Tony knocks his chin against the top of the kid’s head in silent permission.

“What was… _his_ name?”

Tony stops for a second, and then the next thing he knows, he’s fighting back a breathless laugh. When he finally answers, Peter understands.

“His name was Jesús.”

**Notes for the Chapter:**

> A/N: Oof, my chest physically hurt as I was writing this. Probably because I was listening to the two theme songs on repeat and a) they have so much personal meaning to me, b) “Oh Brother” genuinely sounds so quietly epic that I could imagine it being the soundtrack to the end of a Marvel movie, and c) i’m a phd student in literature who just gets unnecessarily emotional about gratuitous parallels and motifs n shit like storms?? i’m a smol and fragile nerd don’t @ me
> 
> (This rant’ll make more sense when you see the title for Part II, I promise)
> 
> To be clear, I headcanon Peter as bisexual, but I just made him call himself “gay” as a sort of umbrella term because it felt more verisimilar and natural for him to say. This is obviously set after [Fragile and Composed](https://archiveofourown.org/works/15623904/chapters/36277818), where Peter came out to Tony as a result of being bullied.
> 
> As always, I’m nervous about presenting my vulnerabilities in my fic writing but even more unbelievably excited to know what you think! Please leave comments, screams, rants, kudos, questions, whatever your heart desires!!
> 
> My latest fic: [Till the Concrete Angel Falls](https://archiveofourown.org/works/16135538) (Young!Rhodey helping young!Tony through a panic attack at MIT)


	2. 'Cause a Storm Is Bound to Come

**Summary for the Chapter:**

> What if Ned thinks he’s too short for him? What if he thinks it’s a joke and starts laughing in Peter’s face right then and there?
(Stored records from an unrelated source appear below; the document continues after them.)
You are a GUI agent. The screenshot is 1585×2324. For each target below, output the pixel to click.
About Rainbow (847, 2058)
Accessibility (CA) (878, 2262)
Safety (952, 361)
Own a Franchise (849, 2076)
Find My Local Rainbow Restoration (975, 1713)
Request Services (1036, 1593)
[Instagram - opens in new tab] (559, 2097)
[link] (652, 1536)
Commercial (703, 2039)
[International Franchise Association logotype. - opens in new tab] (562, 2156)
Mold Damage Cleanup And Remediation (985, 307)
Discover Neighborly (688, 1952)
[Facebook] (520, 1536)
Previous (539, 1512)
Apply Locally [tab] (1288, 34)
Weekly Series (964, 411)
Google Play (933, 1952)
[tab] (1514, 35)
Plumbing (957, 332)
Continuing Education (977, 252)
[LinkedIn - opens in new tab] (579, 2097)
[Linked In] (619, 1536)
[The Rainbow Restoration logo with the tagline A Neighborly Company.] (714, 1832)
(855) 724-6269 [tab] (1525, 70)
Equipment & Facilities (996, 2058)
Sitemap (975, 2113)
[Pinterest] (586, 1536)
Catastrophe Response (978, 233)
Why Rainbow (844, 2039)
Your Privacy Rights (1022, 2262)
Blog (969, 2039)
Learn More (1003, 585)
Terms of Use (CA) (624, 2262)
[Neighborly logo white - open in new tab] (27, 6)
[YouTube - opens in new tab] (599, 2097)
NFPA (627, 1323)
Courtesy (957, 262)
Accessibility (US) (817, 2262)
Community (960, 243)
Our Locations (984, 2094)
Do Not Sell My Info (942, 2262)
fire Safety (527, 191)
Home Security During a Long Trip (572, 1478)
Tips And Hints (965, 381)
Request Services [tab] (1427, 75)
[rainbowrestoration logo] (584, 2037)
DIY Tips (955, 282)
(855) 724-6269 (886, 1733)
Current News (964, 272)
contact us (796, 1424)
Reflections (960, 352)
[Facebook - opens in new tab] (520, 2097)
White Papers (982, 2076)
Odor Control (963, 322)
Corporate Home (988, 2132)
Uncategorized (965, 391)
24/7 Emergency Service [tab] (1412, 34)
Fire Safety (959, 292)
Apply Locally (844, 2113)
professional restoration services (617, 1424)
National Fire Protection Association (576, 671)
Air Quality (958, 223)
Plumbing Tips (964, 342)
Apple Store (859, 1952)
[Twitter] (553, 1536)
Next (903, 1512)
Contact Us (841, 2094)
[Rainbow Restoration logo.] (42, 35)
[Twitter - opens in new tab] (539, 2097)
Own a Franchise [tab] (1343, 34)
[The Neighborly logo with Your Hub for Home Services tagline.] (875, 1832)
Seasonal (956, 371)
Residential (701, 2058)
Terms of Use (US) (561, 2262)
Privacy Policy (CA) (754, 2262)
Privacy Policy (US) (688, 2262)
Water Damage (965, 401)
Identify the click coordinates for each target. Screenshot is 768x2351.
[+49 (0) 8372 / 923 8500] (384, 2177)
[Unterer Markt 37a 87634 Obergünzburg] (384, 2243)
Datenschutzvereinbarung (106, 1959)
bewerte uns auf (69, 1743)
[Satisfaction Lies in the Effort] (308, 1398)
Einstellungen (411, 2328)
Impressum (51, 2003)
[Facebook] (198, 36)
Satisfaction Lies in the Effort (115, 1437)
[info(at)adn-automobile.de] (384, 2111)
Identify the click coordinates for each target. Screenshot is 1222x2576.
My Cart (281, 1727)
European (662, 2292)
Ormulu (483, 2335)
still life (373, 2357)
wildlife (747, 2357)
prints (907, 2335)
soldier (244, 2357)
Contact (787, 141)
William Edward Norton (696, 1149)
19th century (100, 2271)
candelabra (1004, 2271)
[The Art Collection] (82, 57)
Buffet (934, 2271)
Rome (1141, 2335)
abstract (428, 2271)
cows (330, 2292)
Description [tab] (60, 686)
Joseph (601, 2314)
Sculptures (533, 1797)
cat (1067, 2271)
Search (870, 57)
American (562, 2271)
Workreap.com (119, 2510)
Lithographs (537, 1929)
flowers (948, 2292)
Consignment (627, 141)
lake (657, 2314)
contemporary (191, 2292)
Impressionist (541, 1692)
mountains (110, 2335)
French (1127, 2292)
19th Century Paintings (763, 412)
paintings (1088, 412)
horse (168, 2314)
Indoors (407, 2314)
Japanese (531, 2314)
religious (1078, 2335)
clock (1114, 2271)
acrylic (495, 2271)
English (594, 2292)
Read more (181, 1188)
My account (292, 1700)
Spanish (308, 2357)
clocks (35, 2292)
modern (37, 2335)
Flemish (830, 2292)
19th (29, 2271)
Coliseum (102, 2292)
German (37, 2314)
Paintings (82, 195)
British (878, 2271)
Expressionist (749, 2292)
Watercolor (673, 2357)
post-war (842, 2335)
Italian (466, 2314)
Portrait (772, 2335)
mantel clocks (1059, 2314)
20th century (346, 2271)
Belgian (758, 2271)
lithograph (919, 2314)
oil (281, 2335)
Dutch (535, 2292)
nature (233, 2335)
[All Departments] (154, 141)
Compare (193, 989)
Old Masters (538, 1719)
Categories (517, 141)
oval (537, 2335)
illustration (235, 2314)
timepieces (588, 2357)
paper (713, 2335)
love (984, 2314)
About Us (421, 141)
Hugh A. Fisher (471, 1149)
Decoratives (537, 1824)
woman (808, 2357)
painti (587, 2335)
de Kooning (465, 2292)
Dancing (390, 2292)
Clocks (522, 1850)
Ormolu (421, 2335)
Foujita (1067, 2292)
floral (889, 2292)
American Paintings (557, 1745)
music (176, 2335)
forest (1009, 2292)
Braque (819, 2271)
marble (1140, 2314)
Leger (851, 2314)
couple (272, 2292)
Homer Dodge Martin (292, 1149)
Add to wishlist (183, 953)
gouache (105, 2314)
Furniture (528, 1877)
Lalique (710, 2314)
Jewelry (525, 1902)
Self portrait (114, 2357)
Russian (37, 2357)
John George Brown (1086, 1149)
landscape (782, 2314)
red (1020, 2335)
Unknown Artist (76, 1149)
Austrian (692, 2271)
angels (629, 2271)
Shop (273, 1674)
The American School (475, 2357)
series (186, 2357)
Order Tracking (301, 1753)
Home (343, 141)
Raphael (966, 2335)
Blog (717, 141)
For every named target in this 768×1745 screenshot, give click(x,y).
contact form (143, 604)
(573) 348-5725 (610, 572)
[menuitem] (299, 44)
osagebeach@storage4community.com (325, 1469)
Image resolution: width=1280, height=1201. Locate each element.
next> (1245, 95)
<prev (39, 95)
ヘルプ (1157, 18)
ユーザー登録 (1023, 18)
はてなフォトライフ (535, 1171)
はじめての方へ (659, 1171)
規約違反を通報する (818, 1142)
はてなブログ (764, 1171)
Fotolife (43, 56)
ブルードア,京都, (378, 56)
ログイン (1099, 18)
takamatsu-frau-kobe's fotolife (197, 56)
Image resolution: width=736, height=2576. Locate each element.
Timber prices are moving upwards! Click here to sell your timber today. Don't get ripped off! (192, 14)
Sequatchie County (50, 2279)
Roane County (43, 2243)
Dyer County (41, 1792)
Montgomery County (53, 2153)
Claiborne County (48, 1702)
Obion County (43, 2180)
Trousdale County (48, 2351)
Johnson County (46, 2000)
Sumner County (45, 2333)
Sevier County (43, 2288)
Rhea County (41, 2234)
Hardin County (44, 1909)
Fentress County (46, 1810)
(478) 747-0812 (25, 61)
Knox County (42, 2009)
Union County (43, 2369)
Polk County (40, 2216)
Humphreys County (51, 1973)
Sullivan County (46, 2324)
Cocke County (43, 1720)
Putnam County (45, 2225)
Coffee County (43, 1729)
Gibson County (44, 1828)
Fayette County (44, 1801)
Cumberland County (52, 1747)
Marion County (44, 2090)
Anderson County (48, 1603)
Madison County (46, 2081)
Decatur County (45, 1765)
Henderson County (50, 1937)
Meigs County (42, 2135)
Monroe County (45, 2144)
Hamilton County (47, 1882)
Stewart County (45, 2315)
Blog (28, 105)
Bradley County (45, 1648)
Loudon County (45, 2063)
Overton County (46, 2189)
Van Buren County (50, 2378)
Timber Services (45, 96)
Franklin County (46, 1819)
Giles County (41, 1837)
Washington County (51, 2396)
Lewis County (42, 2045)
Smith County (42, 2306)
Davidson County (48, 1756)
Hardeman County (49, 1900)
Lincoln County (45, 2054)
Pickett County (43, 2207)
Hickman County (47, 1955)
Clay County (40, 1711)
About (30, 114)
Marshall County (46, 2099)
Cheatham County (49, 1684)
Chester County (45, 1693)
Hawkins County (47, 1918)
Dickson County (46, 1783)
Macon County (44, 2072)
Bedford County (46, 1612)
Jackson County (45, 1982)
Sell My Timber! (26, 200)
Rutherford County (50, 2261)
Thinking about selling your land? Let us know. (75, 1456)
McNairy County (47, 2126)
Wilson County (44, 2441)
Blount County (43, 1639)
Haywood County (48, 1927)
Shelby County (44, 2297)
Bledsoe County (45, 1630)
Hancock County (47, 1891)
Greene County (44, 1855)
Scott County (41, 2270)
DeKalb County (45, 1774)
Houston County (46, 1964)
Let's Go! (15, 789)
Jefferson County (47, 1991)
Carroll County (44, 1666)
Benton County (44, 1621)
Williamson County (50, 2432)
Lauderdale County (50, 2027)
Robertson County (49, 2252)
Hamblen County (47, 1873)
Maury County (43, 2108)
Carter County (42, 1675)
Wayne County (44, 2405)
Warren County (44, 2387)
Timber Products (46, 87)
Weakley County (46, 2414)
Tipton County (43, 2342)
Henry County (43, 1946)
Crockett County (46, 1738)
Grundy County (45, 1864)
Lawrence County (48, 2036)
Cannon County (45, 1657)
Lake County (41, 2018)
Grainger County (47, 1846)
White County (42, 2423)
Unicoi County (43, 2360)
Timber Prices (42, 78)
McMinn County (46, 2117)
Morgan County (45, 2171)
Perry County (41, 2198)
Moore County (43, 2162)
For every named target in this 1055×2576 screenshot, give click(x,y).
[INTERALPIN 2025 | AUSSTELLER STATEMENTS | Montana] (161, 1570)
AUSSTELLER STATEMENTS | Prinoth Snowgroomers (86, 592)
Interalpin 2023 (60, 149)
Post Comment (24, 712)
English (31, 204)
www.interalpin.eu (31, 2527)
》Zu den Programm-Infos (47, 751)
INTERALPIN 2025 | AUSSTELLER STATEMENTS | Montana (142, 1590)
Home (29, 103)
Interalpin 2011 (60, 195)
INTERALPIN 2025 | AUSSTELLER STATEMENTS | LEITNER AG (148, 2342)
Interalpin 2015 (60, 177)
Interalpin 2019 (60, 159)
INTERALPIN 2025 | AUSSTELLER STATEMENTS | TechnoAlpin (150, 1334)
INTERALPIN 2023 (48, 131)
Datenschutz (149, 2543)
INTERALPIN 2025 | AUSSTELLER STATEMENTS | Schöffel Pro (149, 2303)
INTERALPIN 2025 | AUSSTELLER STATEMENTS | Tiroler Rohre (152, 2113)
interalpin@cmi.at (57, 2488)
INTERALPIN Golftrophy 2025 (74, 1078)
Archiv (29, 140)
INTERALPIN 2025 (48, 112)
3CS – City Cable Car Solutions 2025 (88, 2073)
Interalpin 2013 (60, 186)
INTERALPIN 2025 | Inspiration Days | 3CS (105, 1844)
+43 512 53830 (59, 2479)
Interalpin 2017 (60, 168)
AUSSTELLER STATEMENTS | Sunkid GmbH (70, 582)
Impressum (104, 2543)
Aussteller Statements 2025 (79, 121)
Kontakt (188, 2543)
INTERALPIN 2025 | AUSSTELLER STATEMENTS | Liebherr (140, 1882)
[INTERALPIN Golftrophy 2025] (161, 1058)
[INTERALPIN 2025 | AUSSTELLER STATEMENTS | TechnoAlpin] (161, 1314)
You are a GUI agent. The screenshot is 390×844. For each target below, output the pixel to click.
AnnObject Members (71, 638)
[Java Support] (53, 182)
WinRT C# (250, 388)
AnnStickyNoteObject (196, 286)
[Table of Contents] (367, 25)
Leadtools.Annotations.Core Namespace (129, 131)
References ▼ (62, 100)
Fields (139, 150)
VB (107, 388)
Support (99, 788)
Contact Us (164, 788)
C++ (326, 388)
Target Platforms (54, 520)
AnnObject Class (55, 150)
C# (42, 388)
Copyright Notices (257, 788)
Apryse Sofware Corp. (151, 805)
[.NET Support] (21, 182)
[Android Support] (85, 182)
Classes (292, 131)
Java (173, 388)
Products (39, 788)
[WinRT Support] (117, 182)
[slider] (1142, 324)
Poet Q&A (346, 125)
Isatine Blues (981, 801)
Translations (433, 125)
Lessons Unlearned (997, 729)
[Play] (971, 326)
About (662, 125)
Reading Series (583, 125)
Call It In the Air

Not meaning to be hurtful or anything...which would arguably be even worse than any malicious intent… Or what if Ned has realized he’s not _actually_ gay in the five or so weeks since he came out to Peter? Or, _or_ \--what if Ned just said that to show solidarity with his bi disaster of a best friend--or what if--
> 
> “Dude. I can totally hear you overthinking over there and not listening to me. Could you, like, tone it down a bit?”
> 
> “Uh. Sorry.” That uber-rational section of Peter’s brain decides that the only way to cover up his embarrassment is to deflect with another layer of embarrassment, namely cramming the largest piece of pizza possible into his mouth.
> 
> “Oh, yeah. You should probably also try to breathe, too.”
> 
> It takes another half a minute for Peter to gulp down what was in his mouth. “I’m _trying_ , man.”
> 
> Ned snickers into his mushroom slice. “Okay, okay. Come on, Peter. Just spit it out.”
> 
> Peter furrows his brow at him. “But I just swallowed it.”
> 
> “Not the _pizza_ , oh my God, you idiot.”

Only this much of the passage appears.